• PROBLEM TO SOLVE
Lines from the first one down to the one containing "Given: Click help" in the data below are the only ones needed; please return them exactly, both ends included.

☆ ☆ ☆ ☆ ☆

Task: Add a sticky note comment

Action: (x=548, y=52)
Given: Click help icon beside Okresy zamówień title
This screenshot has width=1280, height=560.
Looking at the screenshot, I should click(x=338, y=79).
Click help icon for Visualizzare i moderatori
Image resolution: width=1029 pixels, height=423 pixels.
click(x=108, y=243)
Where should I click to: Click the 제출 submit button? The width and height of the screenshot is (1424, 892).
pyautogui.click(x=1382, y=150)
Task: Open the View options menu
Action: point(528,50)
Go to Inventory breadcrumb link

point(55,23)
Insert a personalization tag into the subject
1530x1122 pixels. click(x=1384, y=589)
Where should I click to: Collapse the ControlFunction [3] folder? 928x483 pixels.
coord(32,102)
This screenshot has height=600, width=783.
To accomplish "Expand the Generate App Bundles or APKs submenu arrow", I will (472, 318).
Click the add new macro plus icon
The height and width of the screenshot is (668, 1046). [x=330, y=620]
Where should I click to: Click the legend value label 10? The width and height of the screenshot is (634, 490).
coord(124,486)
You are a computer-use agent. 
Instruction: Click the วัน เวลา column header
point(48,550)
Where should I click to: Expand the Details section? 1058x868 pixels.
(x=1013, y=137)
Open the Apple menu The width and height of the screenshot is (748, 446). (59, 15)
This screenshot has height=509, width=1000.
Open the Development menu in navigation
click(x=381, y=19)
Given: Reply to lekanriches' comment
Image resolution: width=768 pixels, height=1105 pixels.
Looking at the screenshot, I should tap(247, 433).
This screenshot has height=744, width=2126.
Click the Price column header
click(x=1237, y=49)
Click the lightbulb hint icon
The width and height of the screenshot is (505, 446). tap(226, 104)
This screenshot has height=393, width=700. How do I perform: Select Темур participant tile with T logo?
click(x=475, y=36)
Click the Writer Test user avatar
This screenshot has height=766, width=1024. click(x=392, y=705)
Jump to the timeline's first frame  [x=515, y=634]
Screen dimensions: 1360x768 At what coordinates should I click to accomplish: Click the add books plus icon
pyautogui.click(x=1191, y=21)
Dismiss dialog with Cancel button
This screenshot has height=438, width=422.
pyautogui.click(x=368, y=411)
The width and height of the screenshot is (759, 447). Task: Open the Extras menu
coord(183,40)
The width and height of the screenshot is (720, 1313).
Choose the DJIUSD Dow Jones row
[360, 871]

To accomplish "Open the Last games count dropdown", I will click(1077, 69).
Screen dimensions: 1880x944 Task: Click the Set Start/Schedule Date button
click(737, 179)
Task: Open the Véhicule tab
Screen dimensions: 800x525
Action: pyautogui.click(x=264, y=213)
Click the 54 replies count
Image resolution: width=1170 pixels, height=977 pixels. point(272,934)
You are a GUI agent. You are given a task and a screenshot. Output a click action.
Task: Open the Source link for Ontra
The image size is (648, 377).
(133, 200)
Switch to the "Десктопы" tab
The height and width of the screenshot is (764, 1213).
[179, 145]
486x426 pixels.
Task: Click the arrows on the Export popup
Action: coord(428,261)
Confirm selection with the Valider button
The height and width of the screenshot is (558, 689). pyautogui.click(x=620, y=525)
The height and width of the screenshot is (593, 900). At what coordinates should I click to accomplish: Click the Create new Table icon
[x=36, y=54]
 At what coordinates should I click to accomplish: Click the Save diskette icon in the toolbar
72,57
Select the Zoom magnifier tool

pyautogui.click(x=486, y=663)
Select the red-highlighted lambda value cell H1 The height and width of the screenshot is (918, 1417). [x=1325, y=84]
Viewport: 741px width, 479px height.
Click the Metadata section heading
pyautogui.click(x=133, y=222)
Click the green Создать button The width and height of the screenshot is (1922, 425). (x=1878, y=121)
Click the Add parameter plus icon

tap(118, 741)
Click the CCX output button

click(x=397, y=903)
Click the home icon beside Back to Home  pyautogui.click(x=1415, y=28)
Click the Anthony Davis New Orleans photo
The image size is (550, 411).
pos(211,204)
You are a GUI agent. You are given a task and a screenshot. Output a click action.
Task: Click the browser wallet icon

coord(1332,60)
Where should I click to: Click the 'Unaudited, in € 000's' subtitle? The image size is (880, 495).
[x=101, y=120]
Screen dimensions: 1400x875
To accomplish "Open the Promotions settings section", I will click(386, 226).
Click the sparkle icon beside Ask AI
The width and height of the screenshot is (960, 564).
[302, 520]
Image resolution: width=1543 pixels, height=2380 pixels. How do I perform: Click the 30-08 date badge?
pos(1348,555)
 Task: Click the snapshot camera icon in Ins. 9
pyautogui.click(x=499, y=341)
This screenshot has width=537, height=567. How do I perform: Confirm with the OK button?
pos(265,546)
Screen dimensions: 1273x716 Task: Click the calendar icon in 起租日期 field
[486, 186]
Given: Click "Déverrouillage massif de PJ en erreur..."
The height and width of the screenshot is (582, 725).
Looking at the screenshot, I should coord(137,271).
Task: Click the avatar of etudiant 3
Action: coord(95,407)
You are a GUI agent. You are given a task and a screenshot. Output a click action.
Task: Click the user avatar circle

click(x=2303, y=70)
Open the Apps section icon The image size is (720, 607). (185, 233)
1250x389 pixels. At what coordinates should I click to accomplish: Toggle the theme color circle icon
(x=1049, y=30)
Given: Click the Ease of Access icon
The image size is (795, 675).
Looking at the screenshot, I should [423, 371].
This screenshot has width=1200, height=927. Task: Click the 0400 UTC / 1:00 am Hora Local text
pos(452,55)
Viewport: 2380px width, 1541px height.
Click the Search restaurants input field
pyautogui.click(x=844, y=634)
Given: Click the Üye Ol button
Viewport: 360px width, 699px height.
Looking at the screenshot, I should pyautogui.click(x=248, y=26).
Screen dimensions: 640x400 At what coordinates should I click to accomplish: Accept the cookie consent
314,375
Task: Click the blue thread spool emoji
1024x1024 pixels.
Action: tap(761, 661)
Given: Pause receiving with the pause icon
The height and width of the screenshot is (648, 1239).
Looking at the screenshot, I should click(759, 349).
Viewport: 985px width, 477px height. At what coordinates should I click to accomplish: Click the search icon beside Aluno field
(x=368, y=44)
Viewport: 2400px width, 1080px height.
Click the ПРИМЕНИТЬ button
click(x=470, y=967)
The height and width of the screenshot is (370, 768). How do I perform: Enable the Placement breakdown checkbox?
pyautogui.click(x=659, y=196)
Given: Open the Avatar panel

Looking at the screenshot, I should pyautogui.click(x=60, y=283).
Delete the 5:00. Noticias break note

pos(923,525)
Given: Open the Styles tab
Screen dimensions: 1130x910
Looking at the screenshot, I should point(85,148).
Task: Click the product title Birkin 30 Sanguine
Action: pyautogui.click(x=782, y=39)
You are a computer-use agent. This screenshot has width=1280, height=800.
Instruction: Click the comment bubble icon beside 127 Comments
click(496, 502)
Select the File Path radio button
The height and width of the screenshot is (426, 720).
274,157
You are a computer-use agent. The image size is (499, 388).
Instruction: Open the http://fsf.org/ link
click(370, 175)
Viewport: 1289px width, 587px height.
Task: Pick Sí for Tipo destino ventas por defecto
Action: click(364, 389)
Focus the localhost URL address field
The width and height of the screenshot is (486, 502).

☆ ☆ ☆ ☆ ☆

• EXERCISE RESULT
Task: Add a sticky note comment

Action: (x=548, y=52)
Given: Click help icon beside Okresy zamówień title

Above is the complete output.